Host-dependent phosphorylation and kinase activity associated with vesicular stomatitis virus

Abstract

Among the protein kinases associated with vesicular stomatitis virus (VSV), one was identified by immunoprecipitation to be pp60src, the transformation-specific product coded for by avian sarcoma virus, or its endogenous cellular homolog. This activity phosphorylated only tyrosine. pp60src was enriched in the membranes, whereas the serine- and threonine-specific kinases were concentrated with viral cores. The content of pp60src in VSV can be manipulated by growing VSV in different host cells. Monolayer baby hamster kidney cells transformed by an avian sarcoma virus produced VSV progeny which contained 7-fold greater pp60src activity than progeny produced by control untransformed or revertant cells. In contrast, suspension cultures of baby hamster kidney cells which produced VSV with increased tyrosine-specific kinase activity did not affect the content of pp60src. When pp60src was specifically increased in cells, the endogenous phosphorylation of tyrosine residues in the VSV matrix M protein was also enhanced, to as much as 20-fold.
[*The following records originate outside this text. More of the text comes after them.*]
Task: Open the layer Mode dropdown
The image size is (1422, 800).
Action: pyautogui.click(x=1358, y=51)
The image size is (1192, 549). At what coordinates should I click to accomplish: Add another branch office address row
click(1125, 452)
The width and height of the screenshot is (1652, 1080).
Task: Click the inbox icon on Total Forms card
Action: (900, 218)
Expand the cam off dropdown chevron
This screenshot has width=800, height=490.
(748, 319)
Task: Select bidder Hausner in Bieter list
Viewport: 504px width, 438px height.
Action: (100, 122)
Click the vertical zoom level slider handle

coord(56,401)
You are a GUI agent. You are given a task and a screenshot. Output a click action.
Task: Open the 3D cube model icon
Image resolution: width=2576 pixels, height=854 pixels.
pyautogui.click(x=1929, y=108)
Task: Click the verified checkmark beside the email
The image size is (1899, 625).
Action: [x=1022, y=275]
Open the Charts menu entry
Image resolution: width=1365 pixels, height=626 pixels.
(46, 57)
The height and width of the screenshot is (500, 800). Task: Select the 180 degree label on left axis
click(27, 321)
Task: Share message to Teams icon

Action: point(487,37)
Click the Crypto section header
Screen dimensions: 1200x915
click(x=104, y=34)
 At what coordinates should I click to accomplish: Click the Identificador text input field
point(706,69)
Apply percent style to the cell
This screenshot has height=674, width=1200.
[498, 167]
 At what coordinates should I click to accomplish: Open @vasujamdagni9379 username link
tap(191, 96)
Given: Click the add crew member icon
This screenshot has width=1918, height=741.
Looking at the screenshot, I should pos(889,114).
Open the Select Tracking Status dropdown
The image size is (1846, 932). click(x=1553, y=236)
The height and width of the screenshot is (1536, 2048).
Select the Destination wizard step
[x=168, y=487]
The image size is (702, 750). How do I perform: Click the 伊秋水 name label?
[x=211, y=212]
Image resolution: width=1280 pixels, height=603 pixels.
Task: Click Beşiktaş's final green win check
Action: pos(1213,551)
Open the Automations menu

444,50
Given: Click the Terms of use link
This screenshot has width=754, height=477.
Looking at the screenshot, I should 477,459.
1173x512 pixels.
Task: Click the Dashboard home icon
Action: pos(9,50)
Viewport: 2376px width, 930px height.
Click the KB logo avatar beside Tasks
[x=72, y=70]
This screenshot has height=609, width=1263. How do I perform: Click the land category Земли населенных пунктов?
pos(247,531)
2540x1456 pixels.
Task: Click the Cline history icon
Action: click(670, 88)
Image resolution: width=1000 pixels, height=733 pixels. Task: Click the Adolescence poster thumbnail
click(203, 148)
The phosphorylation of serine or threonine in this protein or in the other VSV phosphoprotein NS was not affected. Cellular tyrosine-specific kinases other than pp60scr did not change the overall phosphorylation pattern of any VSV phosphoproteins. Experiments designed to test the effects of endogenous phosphorylation on the various functions of the M protein failed to detect any significant alterations.